-XX:ContinuationCache
This option sets the continuation tier 1 and 2 cache size to optimize virtual thread performance.
Syntax
-XX:ContinuationCache:t1=<size>,t2=<size>
Setting | Value | Default |
---|---|---|
t1=<size> |
0 to 232 - 1 (4,294,967,295) | 1 |
t2=<size> |
0 to 232 - 1 (4,294,967,295) | Number of processors x 2 |
Where t1
is the tier 1 cache and t2
is the tier 2 cache.
The tier 1 cache holds data that is not shareable between threads.

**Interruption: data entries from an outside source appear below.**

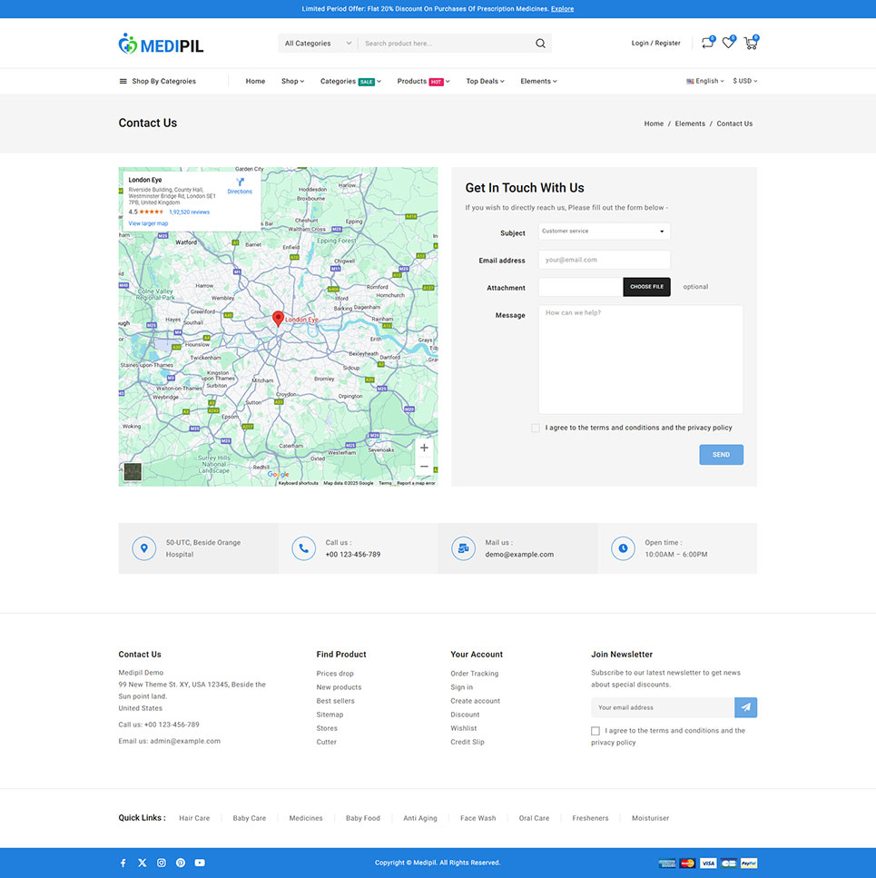
Task: Check the contact form terms agreement checkbox
Action: [536, 428]
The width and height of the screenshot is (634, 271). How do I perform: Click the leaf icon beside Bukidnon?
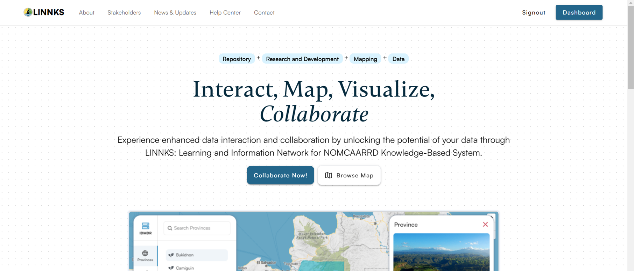click(171, 255)
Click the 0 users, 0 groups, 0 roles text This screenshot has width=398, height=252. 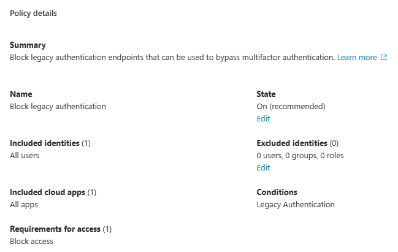point(300,156)

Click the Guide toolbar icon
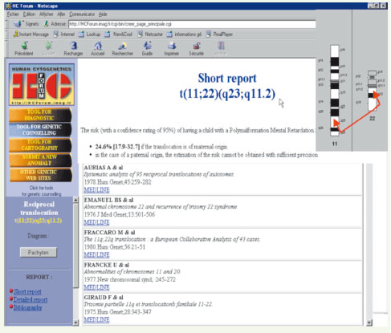pyautogui.click(x=147, y=46)
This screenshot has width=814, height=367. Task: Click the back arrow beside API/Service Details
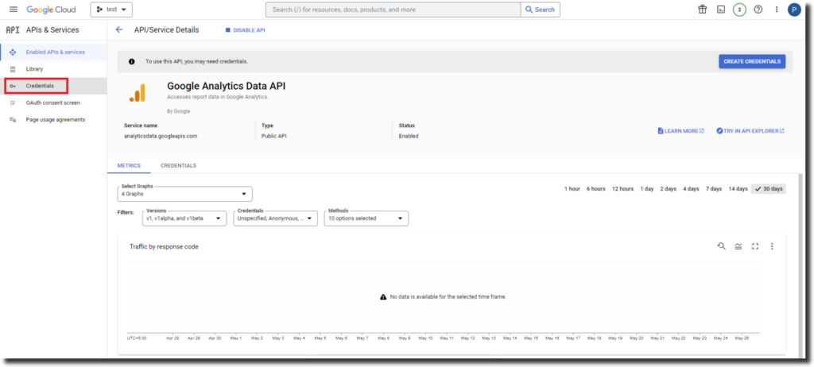click(x=119, y=30)
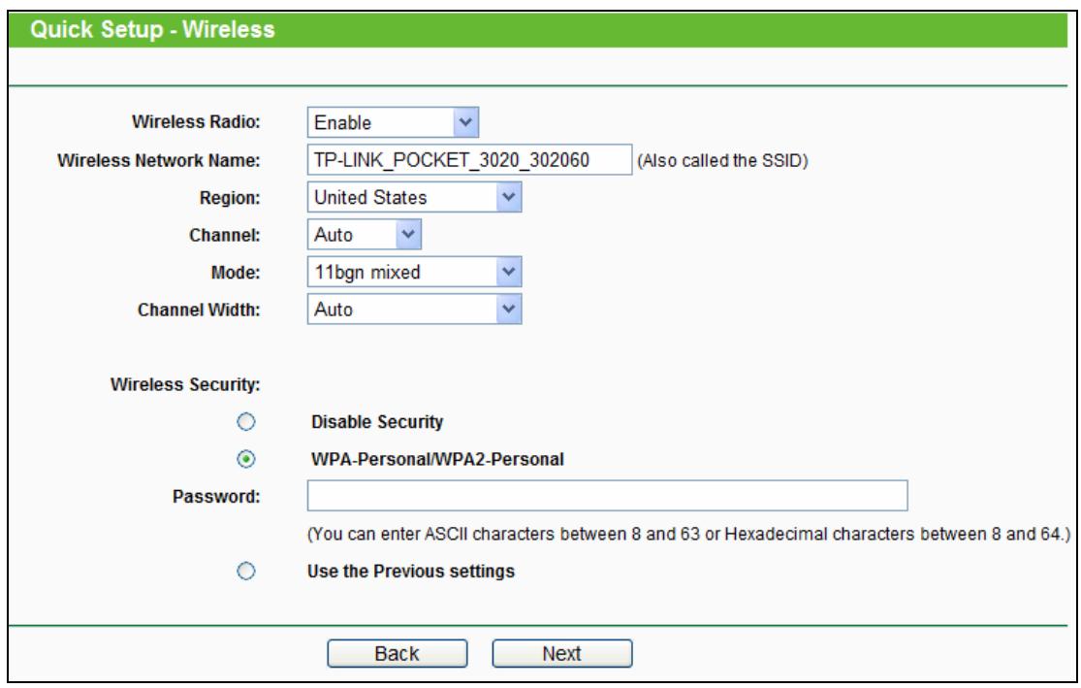Open the Wireless Radio dropdown
The width and height of the screenshot is (1081, 688).
pos(393,122)
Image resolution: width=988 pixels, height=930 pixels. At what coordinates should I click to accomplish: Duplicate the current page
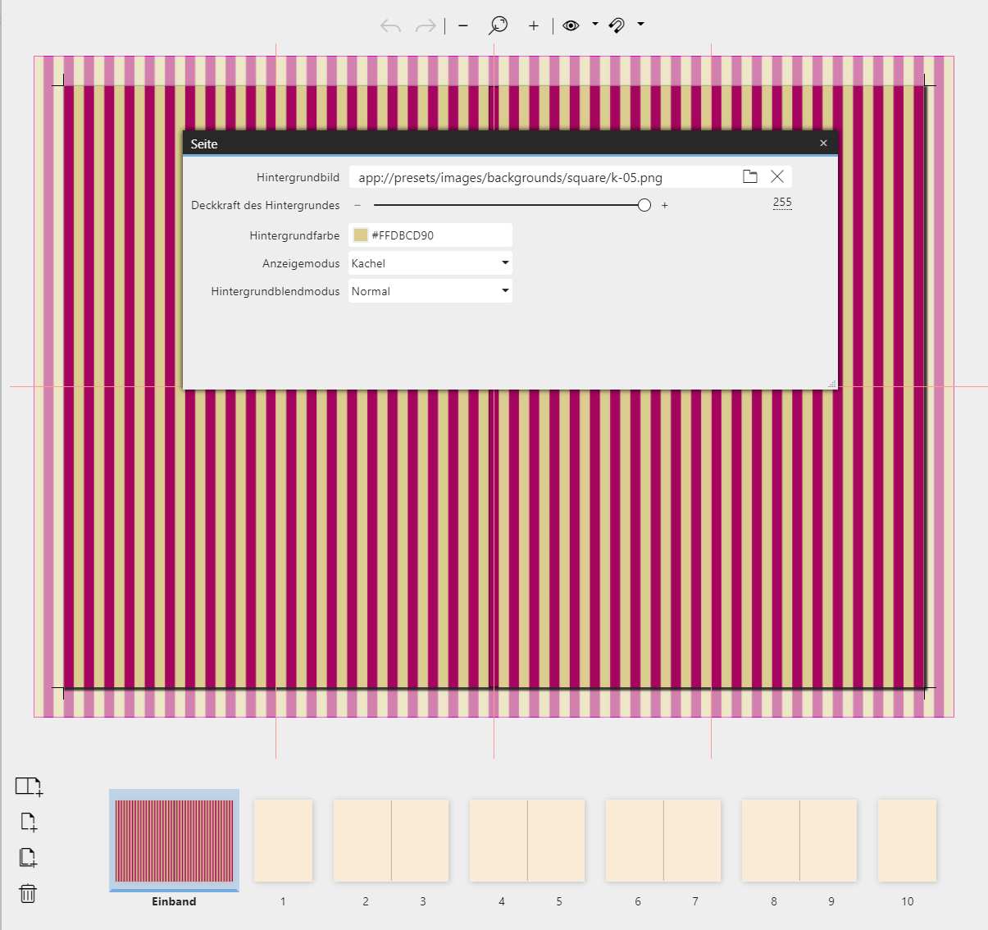click(29, 858)
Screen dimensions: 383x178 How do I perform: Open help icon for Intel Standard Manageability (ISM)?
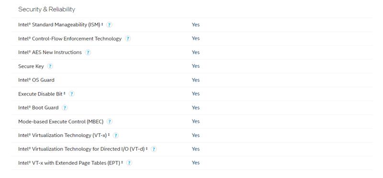pos(109,25)
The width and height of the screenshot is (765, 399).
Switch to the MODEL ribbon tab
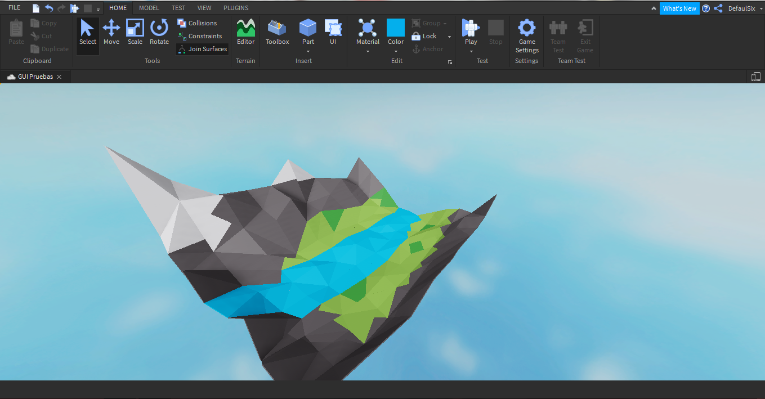click(149, 8)
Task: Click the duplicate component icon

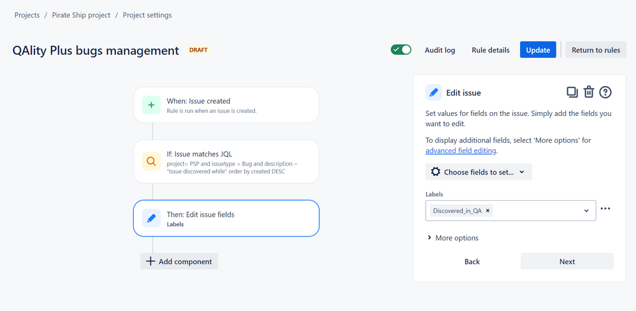Action: click(x=572, y=92)
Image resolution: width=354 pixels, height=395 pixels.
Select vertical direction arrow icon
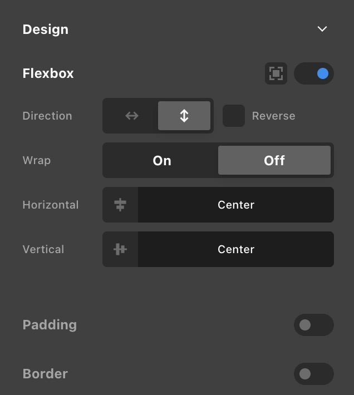pyautogui.click(x=184, y=116)
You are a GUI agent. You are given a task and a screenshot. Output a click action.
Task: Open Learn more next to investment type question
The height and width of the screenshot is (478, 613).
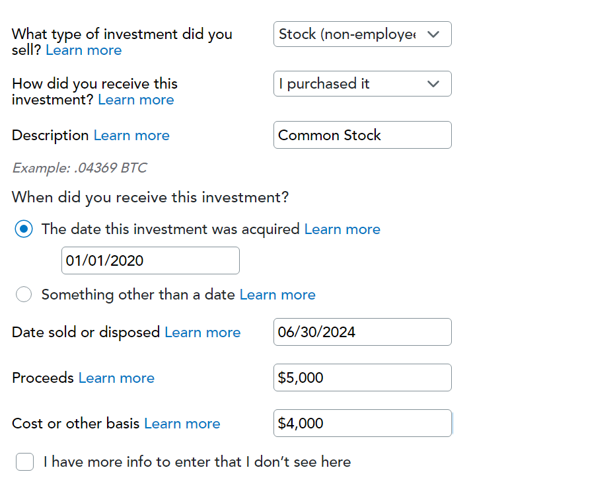(83, 50)
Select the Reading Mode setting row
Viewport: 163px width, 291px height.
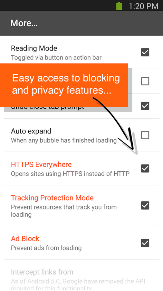tap(82, 52)
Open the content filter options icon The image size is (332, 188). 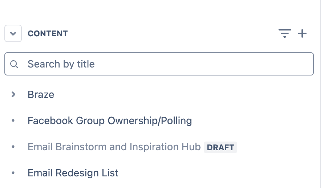(x=284, y=33)
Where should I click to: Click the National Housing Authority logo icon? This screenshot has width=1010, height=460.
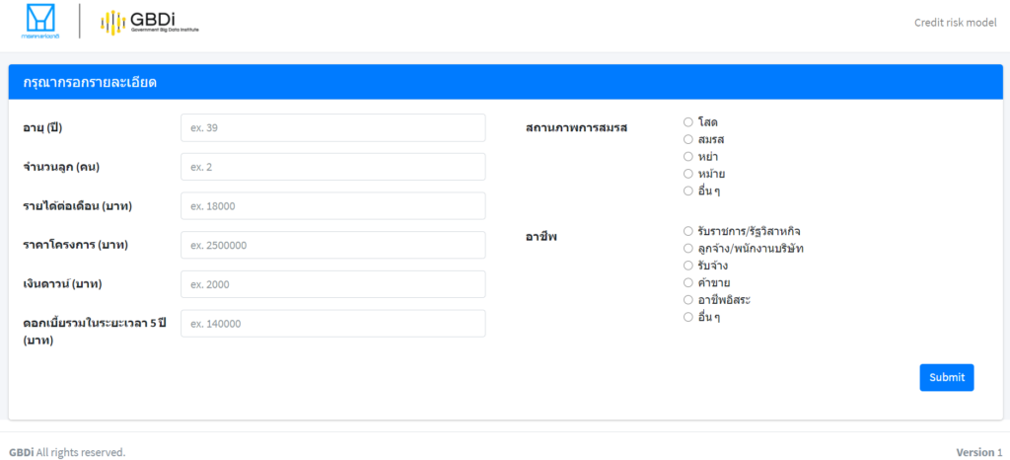click(x=41, y=22)
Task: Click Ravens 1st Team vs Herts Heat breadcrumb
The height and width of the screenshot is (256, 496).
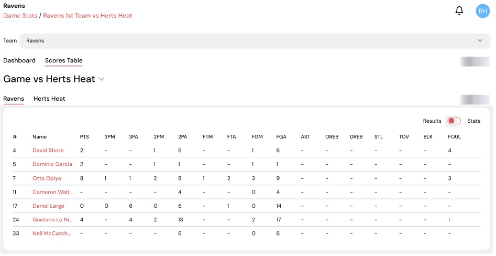Action: point(87,16)
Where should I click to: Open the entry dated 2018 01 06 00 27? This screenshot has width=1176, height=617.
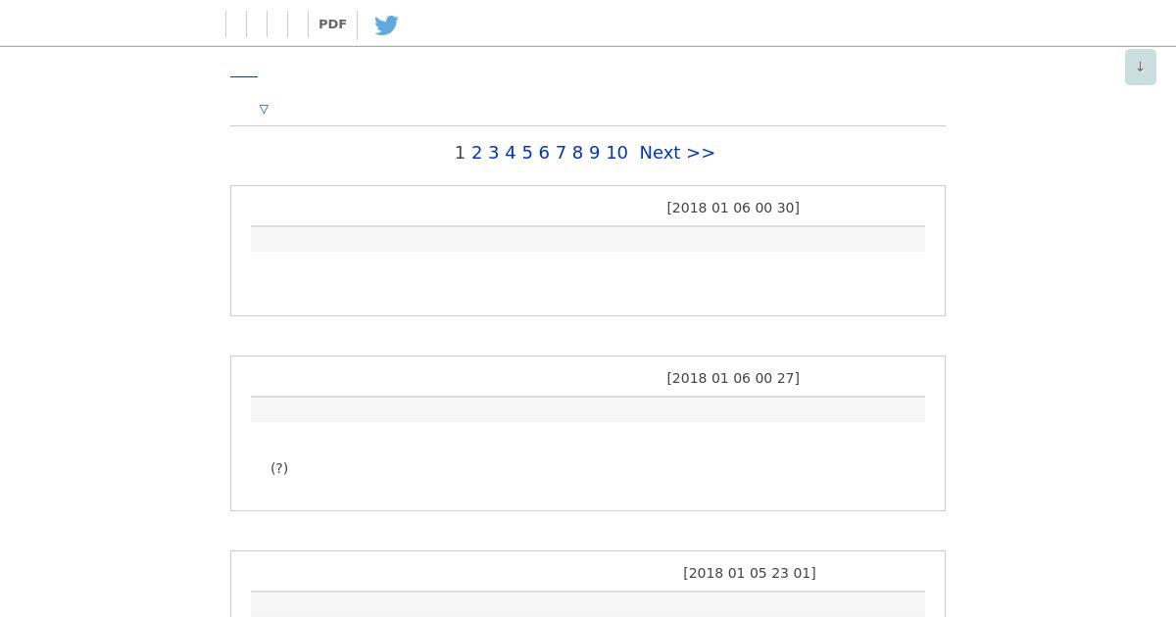(733, 378)
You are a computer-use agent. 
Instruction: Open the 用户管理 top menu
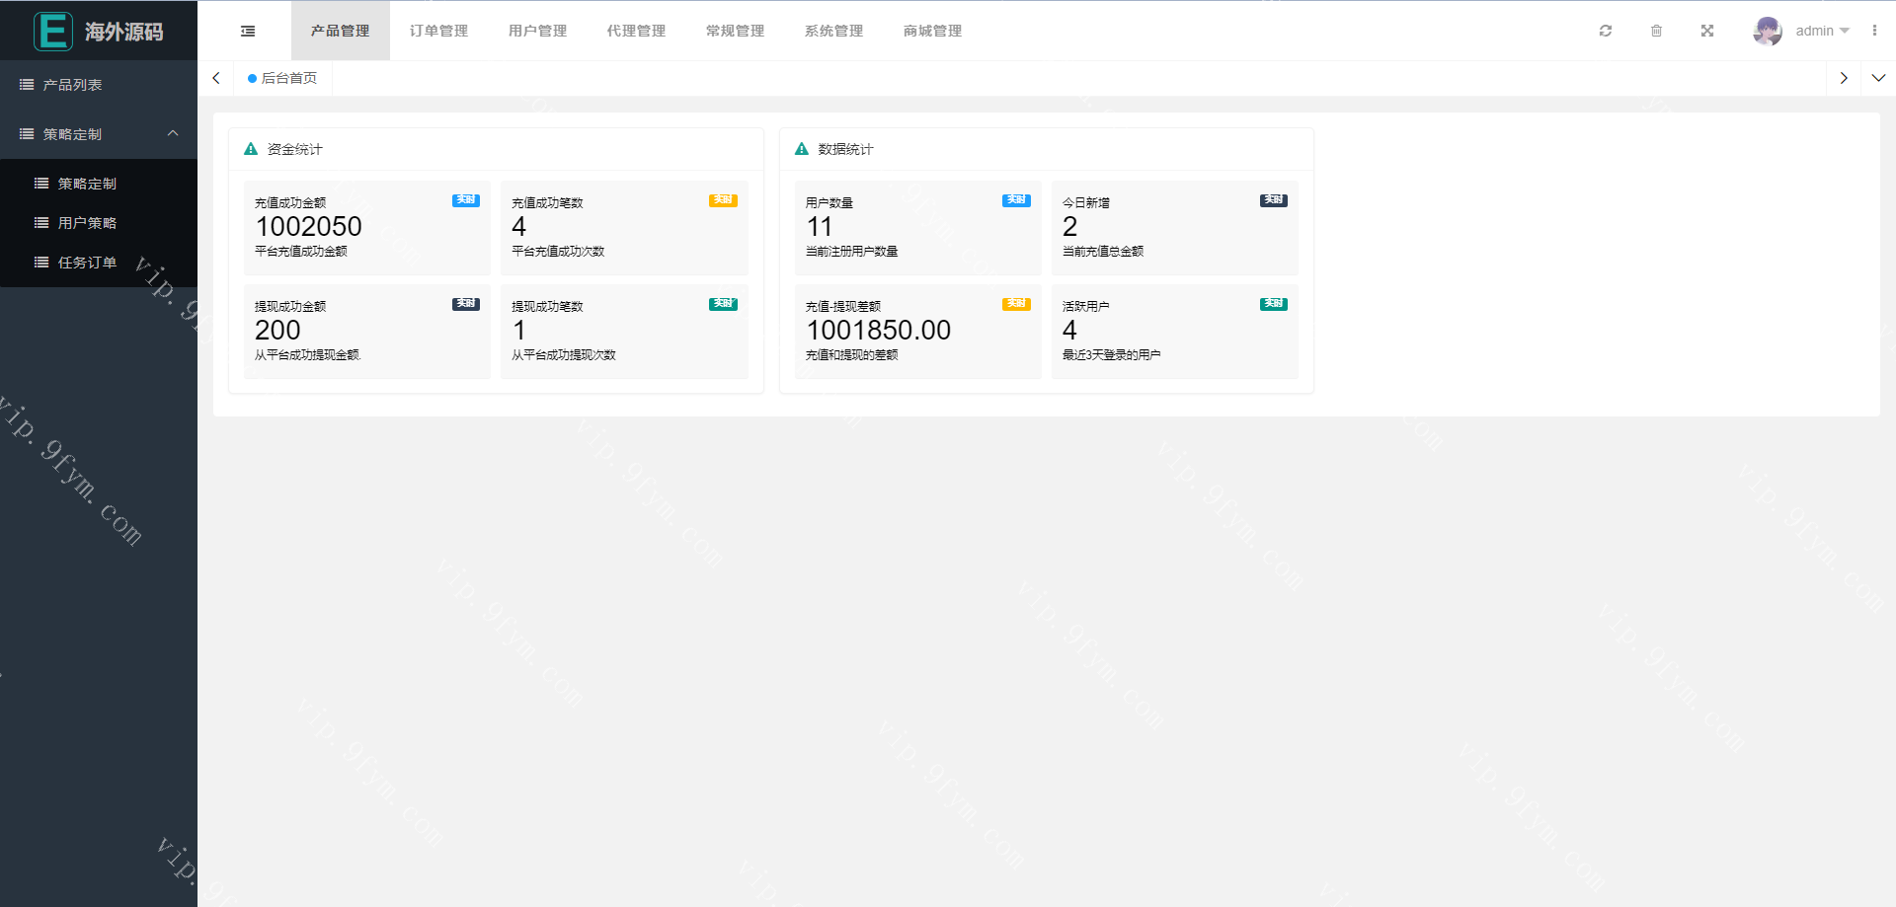click(537, 32)
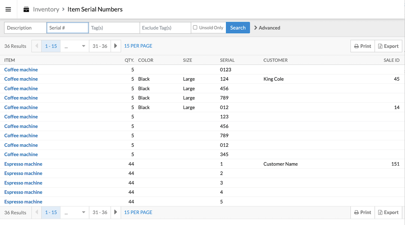
Task: Focus the Description search field
Action: 25,28
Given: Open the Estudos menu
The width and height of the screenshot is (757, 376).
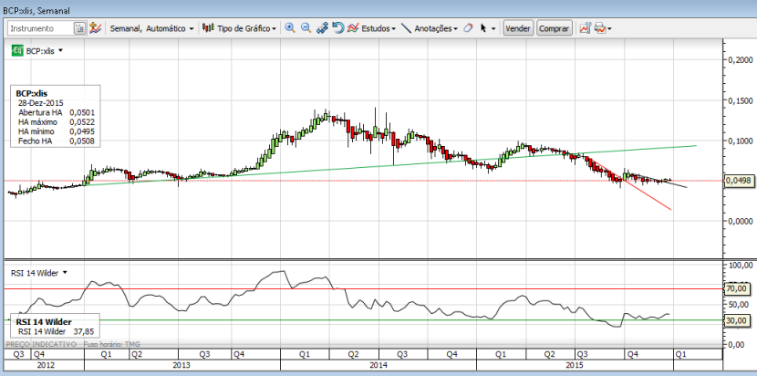Looking at the screenshot, I should 371,28.
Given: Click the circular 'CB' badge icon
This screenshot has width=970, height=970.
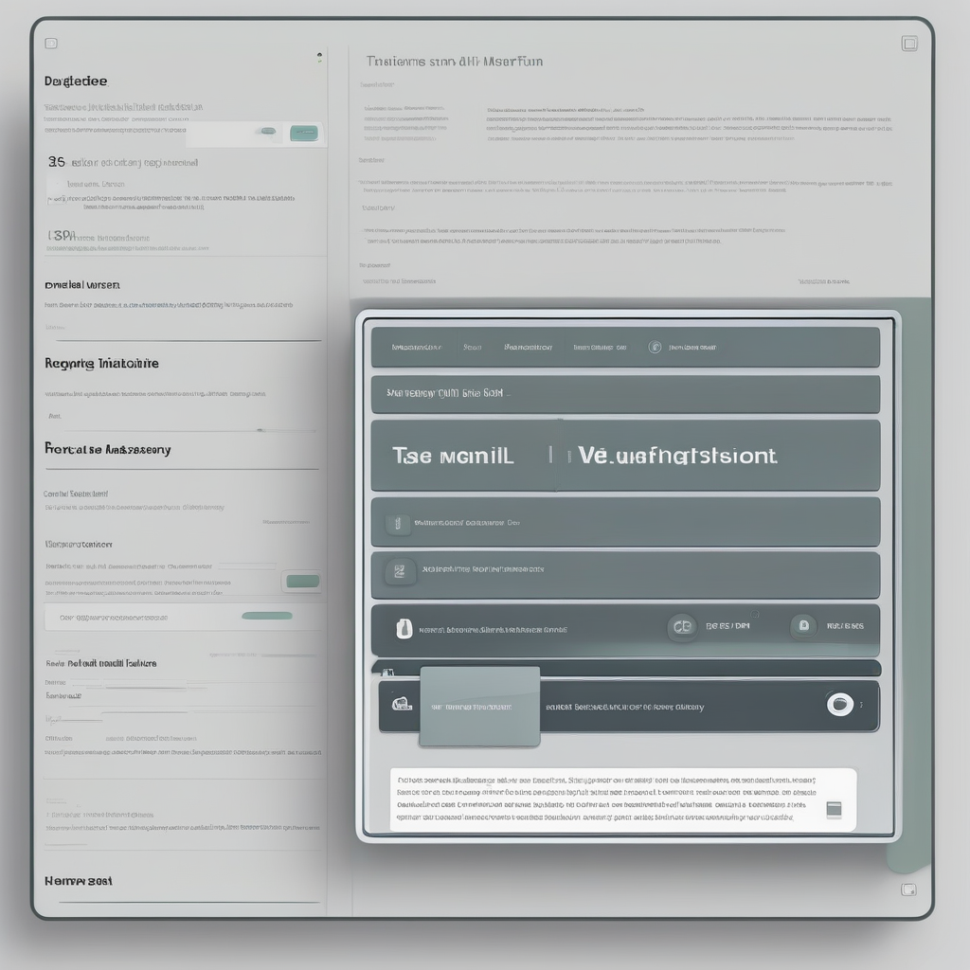Looking at the screenshot, I should [x=682, y=627].
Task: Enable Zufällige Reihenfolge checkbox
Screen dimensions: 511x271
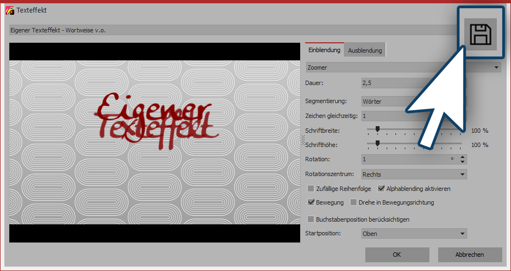Action: click(x=311, y=189)
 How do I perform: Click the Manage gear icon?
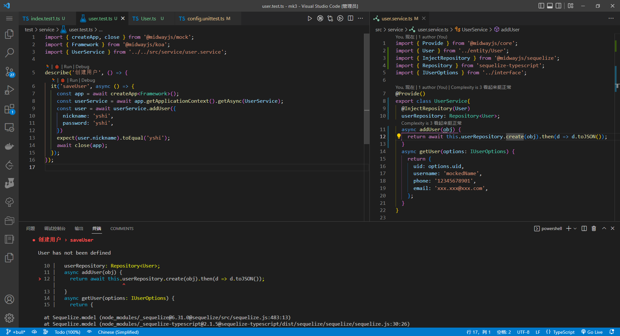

The tier 2 cache holds data that can be shared globally between threads.
Explanation
When a virtual thread is created, it is associated with a continuation, which holds the target task of the virtual thread. When a virtual thread starts, the VM saves the current thread (carrier thread) state in an internal data structure that is linked with the continuation. When the associated continuation starts, the VM allocates the memory for the internal data structure and stores its reference in the continuation. When the continuation finishes, the VM stores the internal data structure in a cache instead of freeing the associated memory. New continuations can reuse the cached structure instead of allocating new memory for it. The VM can resume thread execution from the saved state later, typically on a different thread.
If the virtual thread stops, the VM loads the state of the previous thread from the continuation and runs that thread. When the virtual thread does not complete running, the last state of the virtual thread is stored in the continuation during the stop operation. At a later point, the scheduler runs the incomplete virtual thread using the thread state stored in the continuation.
Reusing the cached structure improves the performance of creating virtual threads. The performance benefits are more evident in applications that scale to millions of virtual threads.
The continuation cache is implemented in two tiers, tier 1 and tier 2. You can set the maximum size for the two tiers with the -XX:ContinuationCache
option. If an application uses more than 10000 virtual threads, setting a larger cache size might improve performance.
When the size of the cache increases, the number of allocations reduces but the cache lookup time might also increase. Evaluate both the number of allocations and the optimal lookup time to set the appropriate cache size.